• Exercise aim:
The data must be returned in full, with no character altered.

• Records shown:
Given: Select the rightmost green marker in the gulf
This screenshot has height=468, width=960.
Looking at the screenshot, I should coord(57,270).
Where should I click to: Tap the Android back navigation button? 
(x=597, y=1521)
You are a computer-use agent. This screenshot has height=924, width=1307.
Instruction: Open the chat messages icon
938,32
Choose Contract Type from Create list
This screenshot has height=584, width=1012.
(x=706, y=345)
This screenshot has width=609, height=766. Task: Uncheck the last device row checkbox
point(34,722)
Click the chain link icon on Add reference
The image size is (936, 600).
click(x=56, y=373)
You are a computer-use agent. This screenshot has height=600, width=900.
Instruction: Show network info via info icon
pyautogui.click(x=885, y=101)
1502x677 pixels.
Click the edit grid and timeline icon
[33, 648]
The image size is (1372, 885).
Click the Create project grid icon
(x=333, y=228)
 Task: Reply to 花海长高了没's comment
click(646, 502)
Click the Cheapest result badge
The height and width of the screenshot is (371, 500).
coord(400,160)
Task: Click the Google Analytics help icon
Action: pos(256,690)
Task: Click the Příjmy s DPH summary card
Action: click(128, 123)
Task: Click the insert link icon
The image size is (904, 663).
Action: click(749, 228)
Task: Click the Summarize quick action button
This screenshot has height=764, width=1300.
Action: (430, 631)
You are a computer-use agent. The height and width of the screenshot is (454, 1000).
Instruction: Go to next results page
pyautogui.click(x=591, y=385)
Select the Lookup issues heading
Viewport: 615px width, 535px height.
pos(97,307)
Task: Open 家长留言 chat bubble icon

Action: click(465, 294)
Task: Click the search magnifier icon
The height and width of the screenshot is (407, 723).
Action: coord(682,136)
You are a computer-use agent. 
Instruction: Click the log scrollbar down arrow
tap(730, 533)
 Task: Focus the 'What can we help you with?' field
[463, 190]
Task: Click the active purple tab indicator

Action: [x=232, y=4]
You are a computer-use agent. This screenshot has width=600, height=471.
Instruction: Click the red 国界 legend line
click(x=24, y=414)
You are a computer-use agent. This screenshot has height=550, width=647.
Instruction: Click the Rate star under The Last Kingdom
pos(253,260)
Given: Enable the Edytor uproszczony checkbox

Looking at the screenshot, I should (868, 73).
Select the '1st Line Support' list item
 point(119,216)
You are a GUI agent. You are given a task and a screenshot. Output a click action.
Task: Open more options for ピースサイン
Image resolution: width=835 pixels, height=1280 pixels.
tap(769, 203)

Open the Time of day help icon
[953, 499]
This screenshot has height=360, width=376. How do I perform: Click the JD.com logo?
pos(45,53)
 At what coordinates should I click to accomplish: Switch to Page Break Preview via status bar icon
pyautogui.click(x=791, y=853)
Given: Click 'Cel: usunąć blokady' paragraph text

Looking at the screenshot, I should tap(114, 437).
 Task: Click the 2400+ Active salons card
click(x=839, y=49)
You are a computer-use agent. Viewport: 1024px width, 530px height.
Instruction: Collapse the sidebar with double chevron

• Your response:
Given: Select the rightmost green marker in the gulf
This screenshot has height=468, width=960.
Looking at the screenshot, I should coord(57,270).
Where should I click to: Tap the Android back navigation button? 
(x=597, y=1521)
You are a computer-use agent. This screenshot has height=924, width=1307.
Instruction: Open the chat messages icon
938,32
Choose Contract Type from Create list
This screenshot has height=584, width=1012.
(x=706, y=345)
This screenshot has width=609, height=766. Task: Uncheck the last device row checkbox
point(34,722)
Click the chain link icon on Add reference
The image size is (936, 600).
click(x=56, y=373)
You are a computer-use agent. This screenshot has height=600, width=900.
Instruction: Show network info via info icon
pyautogui.click(x=885, y=101)
1502x677 pixels.
Click the edit grid and timeline icon
[33, 648]
The image size is (1372, 885).
Click the Create project grid icon
(x=333, y=228)
 Task: Reply to 花海长高了没's comment
click(646, 502)
Click the Cheapest result badge
The height and width of the screenshot is (371, 500).
coord(400,160)
Task: Click the Google Analytics help icon
Action: pos(256,690)
Task: Click the Příjmy s DPH summary card
Action: click(128, 123)
Task: Click the insert link icon
The image size is (904, 663).
Action: click(749, 228)
Task: Click the Summarize quick action button
This screenshot has height=764, width=1300.
Action: (430, 631)
You are a computer-use agent. The height and width of the screenshot is (454, 1000).
Instruction: Go to next results page
pyautogui.click(x=591, y=385)
Select the Lookup issues heading
Viewport: 615px width, 535px height.
pos(97,307)
Task: Open 家长留言 chat bubble icon

Action: click(465, 294)
Task: Click the search magnifier icon
The height and width of the screenshot is (407, 723).
Action: coord(682,136)
You are a computer-use agent. 
Instruction: Click the log scrollbar down arrow
tap(730, 533)
 Task: Focus the 'What can we help you with?' field
[463, 190]
Task: Click the active purple tab indicator

Action: [x=232, y=4]
You are a computer-use agent. This screenshot has width=600, height=471.
Instruction: Click the red 国界 legend line
click(x=24, y=414)
You are a computer-use agent. This screenshot has height=550, width=647.
Instruction: Click the Rate star under The Last Kingdom
pos(253,260)
Given: Enable the Edytor uproszczony checkbox

Looking at the screenshot, I should (868, 73).
Select the '1st Line Support' list item
 point(119,216)
You are a GUI agent. You are given a task and a screenshot. Output a click action.
Task: Open more options for ピースサイン
Image resolution: width=835 pixels, height=1280 pixels.
tap(769, 203)

Open the Time of day help icon
[953, 499]
This screenshot has height=360, width=376. How do I perform: Click the JD.com logo?
pos(45,53)
 At what coordinates should I click to accomplish: Switch to Page Break Preview via status bar icon
pyautogui.click(x=791, y=853)
Given: Click 'Cel: usunąć blokady' paragraph text

Looking at the screenshot, I should tap(114, 437).
 Task: Click the 2400+ Active salons card
click(x=839, y=49)
You are a computer-use agent. Viewport: 1024px width, 530px height.
Instruction: Collapse the sidebar with double chevron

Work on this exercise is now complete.